> _ASSIGNMENT_: The answer is an exact copy of the lines from the one with "You are a computer-use" to the end of the listing below, pictures left out.

——————————

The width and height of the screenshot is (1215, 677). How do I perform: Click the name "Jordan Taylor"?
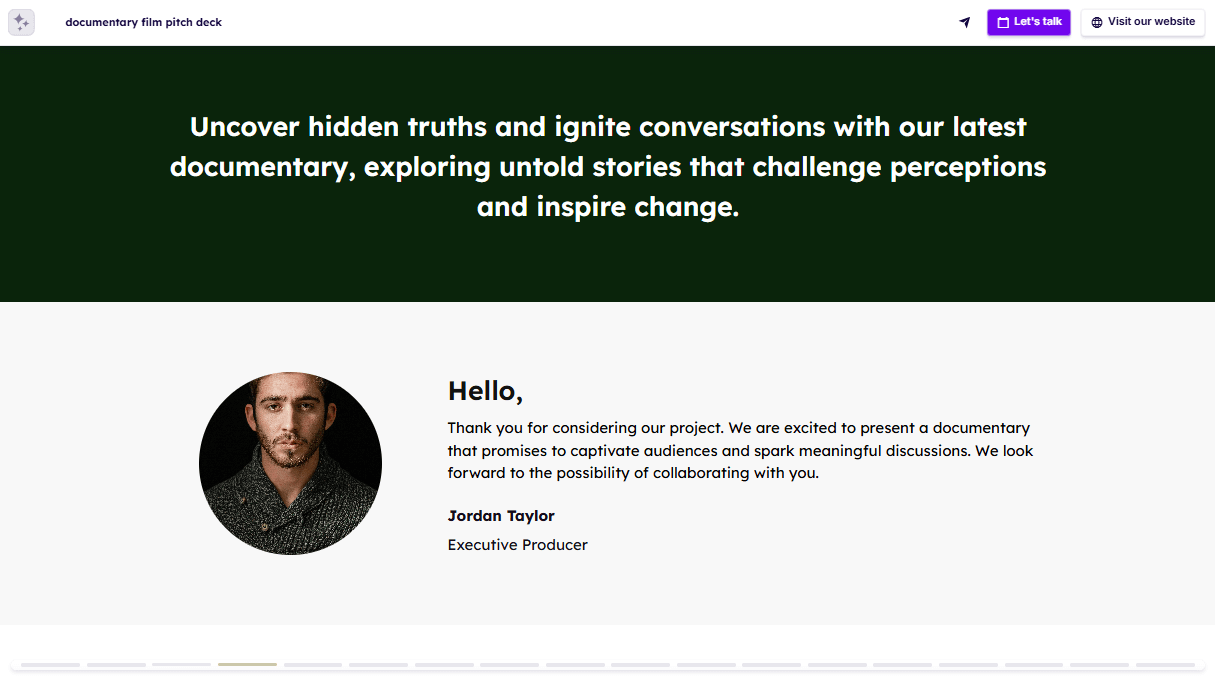pyautogui.click(x=501, y=516)
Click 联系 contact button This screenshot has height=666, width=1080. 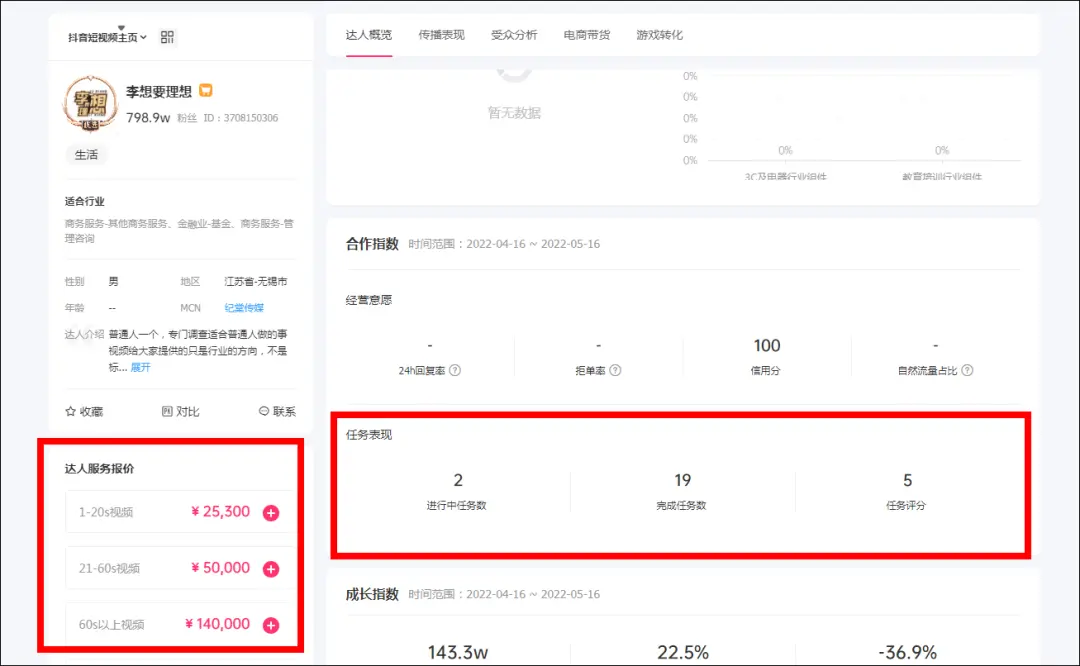pos(277,411)
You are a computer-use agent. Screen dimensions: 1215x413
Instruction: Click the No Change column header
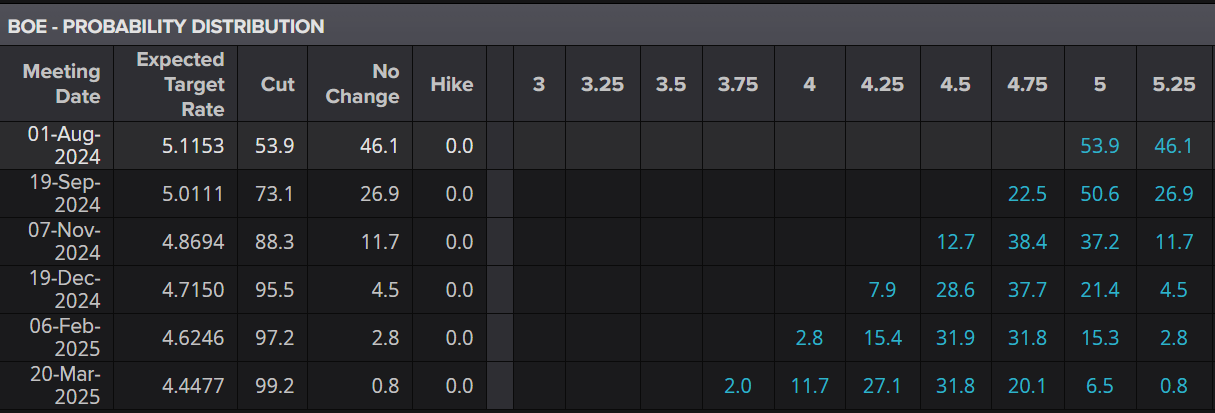tap(374, 84)
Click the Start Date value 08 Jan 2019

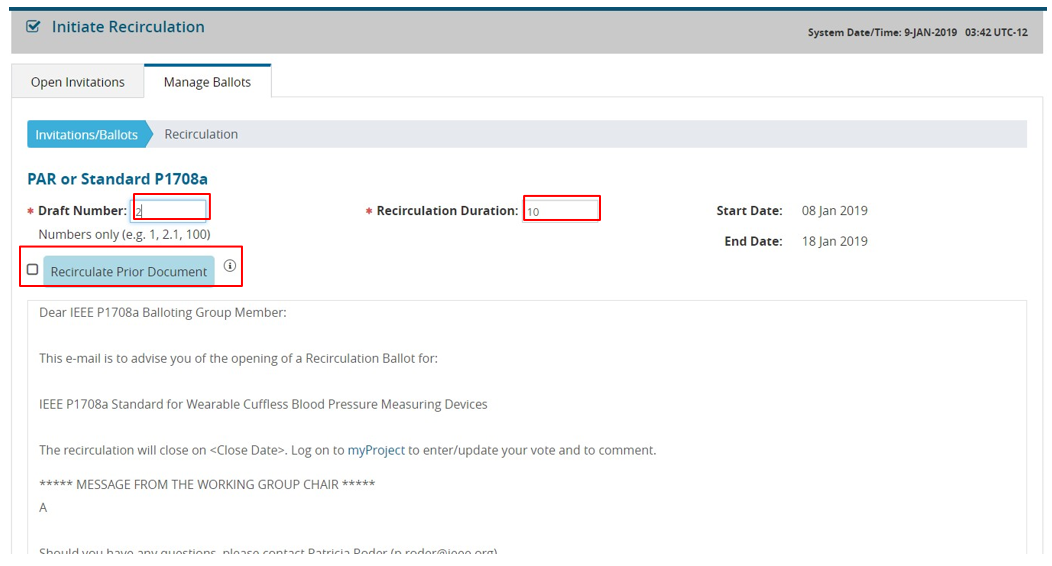pyautogui.click(x=834, y=211)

——————————

> _ANSWER BOX_:
You are a computer-use agent. Screen dimensions: 1215x413
Instruction: Click the No Change column header
tap(374, 84)
Click the Start Date value 08 Jan 2019

pyautogui.click(x=834, y=211)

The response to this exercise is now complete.